__Задание__
Повторите слово в слово весь приведённый ниже текст о разговоре с Плехановым.

__Приведённый текст__

════════

Но на угрозу мы не обратили ни малейшего внимания. Я только сжал молча губы: хорошо, мол, ты так -- ну a la guerre comme a la guerre [коль война, так по-военному], но дурак же ты, если не видишь, что мы теперь уже не те, что мы за одну ночь совсем переродились.
И вот, увидав, что угроза не действует, Плеханов пробует другой маневр. Как же не назвать в самом дело маневром, когда он стал через несколько минут, тут же, говорить о том, что разрыв с нами равносилен для него полному отказу от политической деятельности, что он отказывается от нее и уйдет в научную, чисто научную литературу, ибо если-де он уж с нами не может работать, то, значит, ни с кем не может... Не действует запугивание, так, может быть, поможет лесть!.. Но после запугивания это могло произвести только отталкивающее впечатление... Разговор был короткий, дело не клеилось; Плеханов перевел, видя это, беседу на жестокость русских в Китае, но говорил почти что он один, и мы вскоре разошлись.

════════

__Исходные данные__

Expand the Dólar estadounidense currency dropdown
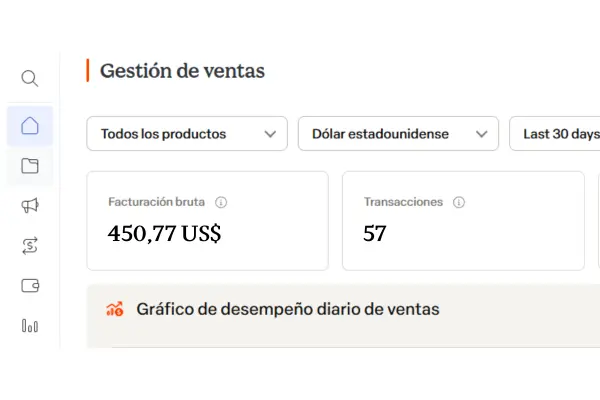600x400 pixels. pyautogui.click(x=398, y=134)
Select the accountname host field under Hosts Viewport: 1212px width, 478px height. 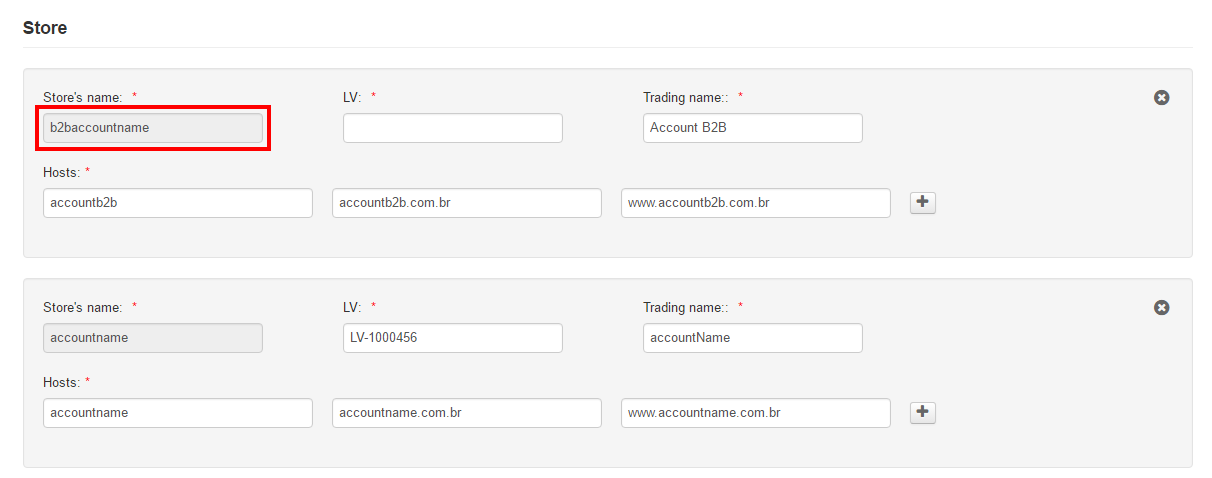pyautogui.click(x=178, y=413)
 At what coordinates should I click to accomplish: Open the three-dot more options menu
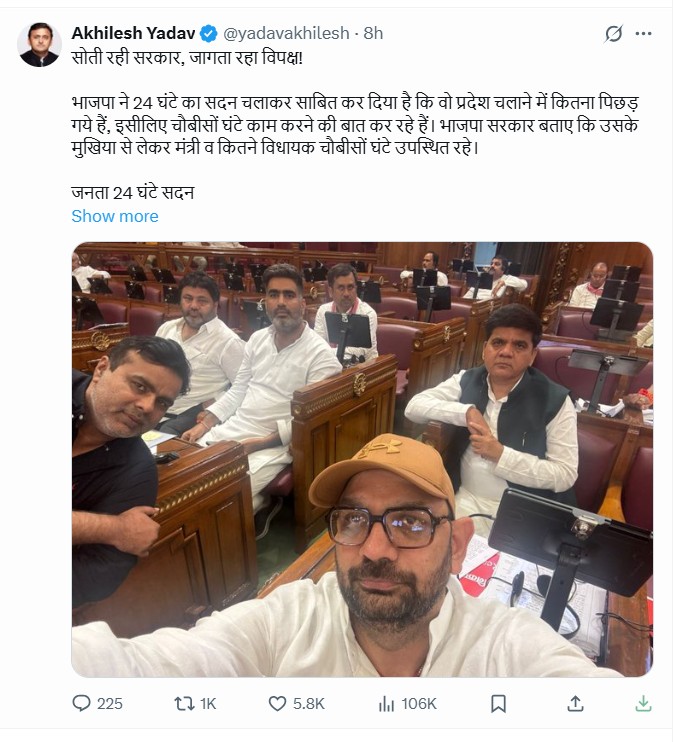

════════

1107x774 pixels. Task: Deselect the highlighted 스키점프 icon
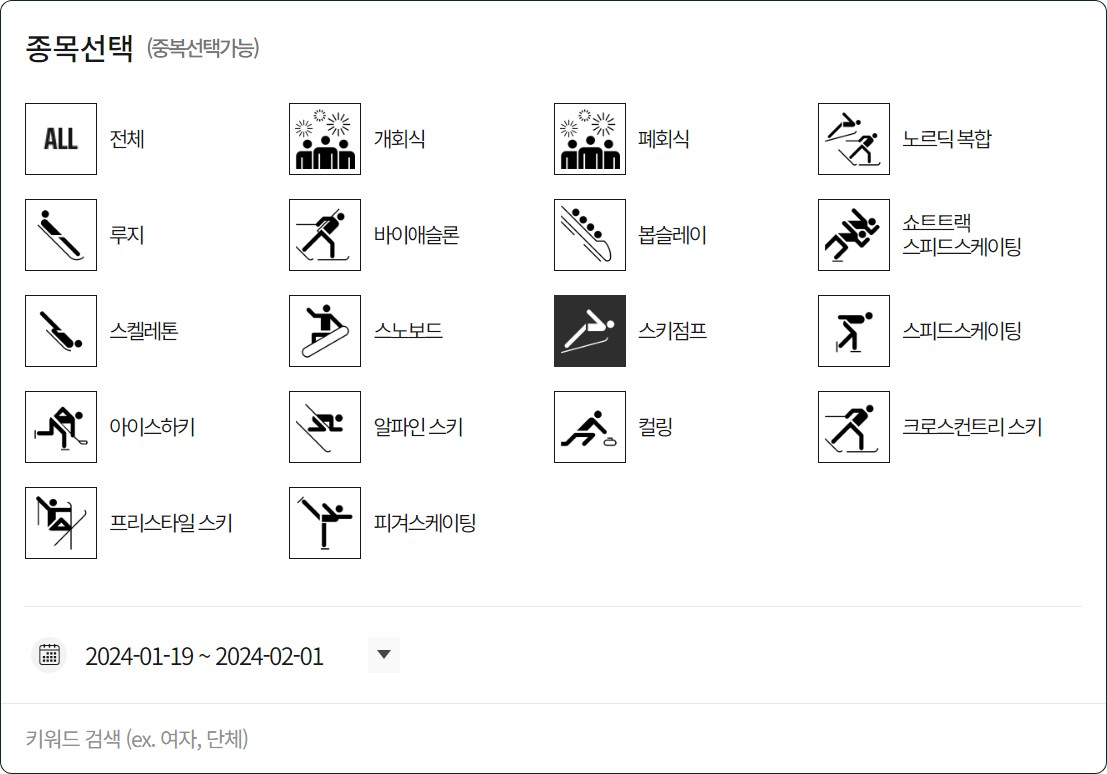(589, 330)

════════

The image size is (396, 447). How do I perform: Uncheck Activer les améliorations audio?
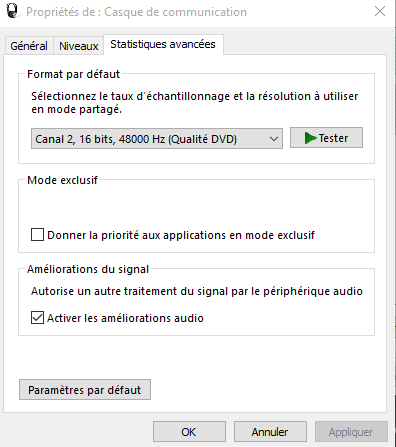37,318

════════

__Ожидаемый ответ__
Но на угрозу мы не обратили ни малейшего внимания. Я только сжал молча губы: хорошо, мол, ты так -- ну a la guerre comme a la guerre [коль война, так по-военному], но дурак же ты, если не видишь, что мы теперь уже не те, что мы за одну ночь совсем переродились.
И вот, увидав, что угроза не действует, Плеханов пробует другой маневр. Как же не назвать в самом дело маневром, когда он стал через несколько минут, тут же, говорить о том, что разрыв с нами равносилен для него полному отказу от политической деятельности, что он отказывается от нее и уйдет в научную, чисто научную литературу, ибо если-де он уж с нами не может работать, то, значит, ни с кем не может... Не действует запугивание, так, может быть, поможет лесть!.. Но после запугивания это могло произвести только отталкивающее впечатление... Разговор был короткий, дело не клеилось; Плеханов перевел, видя это, беседу на жестокость русских в Китае, но говорил почти что он один, и мы вскоре разошлись.